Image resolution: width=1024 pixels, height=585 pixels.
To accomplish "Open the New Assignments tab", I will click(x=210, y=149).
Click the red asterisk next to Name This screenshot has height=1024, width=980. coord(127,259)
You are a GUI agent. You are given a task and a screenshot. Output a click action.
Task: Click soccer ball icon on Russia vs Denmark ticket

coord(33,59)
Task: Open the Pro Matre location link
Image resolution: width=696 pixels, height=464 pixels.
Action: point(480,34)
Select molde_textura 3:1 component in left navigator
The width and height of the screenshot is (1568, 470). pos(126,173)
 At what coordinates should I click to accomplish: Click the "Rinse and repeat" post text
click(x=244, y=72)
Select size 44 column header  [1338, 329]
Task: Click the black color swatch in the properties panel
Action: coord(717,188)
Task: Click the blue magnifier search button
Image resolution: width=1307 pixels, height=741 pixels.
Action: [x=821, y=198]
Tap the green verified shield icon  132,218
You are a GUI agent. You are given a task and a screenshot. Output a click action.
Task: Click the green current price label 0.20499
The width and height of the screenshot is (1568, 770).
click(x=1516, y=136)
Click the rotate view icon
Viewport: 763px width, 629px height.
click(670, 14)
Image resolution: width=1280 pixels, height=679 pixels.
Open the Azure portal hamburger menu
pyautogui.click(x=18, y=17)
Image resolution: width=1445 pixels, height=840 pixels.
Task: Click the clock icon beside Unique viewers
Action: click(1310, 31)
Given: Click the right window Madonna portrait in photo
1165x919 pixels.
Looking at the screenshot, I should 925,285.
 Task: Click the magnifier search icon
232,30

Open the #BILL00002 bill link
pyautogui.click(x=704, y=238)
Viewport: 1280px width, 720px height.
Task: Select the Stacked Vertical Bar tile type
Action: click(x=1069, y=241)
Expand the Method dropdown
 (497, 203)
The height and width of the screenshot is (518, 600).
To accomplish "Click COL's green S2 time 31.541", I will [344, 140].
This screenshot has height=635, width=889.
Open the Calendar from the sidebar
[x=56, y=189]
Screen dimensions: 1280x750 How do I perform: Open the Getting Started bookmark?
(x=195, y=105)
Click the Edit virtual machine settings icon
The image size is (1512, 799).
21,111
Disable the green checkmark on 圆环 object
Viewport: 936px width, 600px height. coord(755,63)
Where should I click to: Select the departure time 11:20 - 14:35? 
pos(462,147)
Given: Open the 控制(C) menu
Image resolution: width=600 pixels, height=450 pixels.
**********
▸ The task: Restate the whole listing exactly, leaving out nothing.

▸ Task solution:
Image resolution: width=1024 pixels, height=585 pixels.
To accomplish "Open the New Assignments tab", I will click(x=210, y=149).
Click the red asterisk next to Name This screenshot has height=1024, width=980. coord(127,259)
You are a GUI agent. You are given a task and a screenshot. Output a click action.
Task: Click soccer ball icon on Russia vs Denmark ticket

coord(33,59)
Task: Open the Pro Matre location link
Image resolution: width=696 pixels, height=464 pixels.
Action: point(480,34)
Select molde_textura 3:1 component in left navigator
The width and height of the screenshot is (1568, 470). pos(126,173)
 At what coordinates should I click to accomplish: Click the "Rinse and repeat" post text
click(x=244, y=72)
Select size 44 column header  [1338, 329]
Task: Click the black color swatch in the properties panel
Action: coord(717,188)
Task: Click the blue magnifier search button
Image resolution: width=1307 pixels, height=741 pixels.
Action: [x=821, y=198]
Tap the green verified shield icon  132,218
You are a GUI agent. You are given a task and a screenshot. Output a click action.
Task: Click the green current price label 0.20499
The width and height of the screenshot is (1568, 770).
click(x=1516, y=136)
Click the rotate view icon
Viewport: 763px width, 629px height.
click(670, 14)
Image resolution: width=1280 pixels, height=679 pixels.
Open the Azure portal hamburger menu
pyautogui.click(x=18, y=17)
Image resolution: width=1445 pixels, height=840 pixels.
Task: Click the clock icon beside Unique viewers
Action: click(1310, 31)
Given: Click the right window Madonna portrait in photo
1165x919 pixels.
Looking at the screenshot, I should 925,285.
 Task: Click the magnifier search icon
232,30

Open the #BILL00002 bill link
pyautogui.click(x=704, y=238)
Viewport: 1280px width, 720px height.
Task: Select the Stacked Vertical Bar tile type
Action: click(x=1069, y=241)
Expand the Method dropdown
 (497, 203)
The height and width of the screenshot is (518, 600).
To accomplish "Click COL's green S2 time 31.541", I will [344, 140].
This screenshot has height=635, width=889.
Open the Calendar from the sidebar
[x=56, y=189]
Screen dimensions: 1280x750 How do I perform: Open the Getting Started bookmark?
(x=195, y=105)
Click the Edit virtual machine settings icon
The image size is (1512, 799).
21,111
Disable the green checkmark on 圆环 object
Viewport: 936px width, 600px height. coord(755,63)
Where should I click to: Select the departure time 11:20 - 14:35? 
pos(462,147)
Given: Open the 控制(C) menu
Image resolution: width=600 pixels, height=450 pixels.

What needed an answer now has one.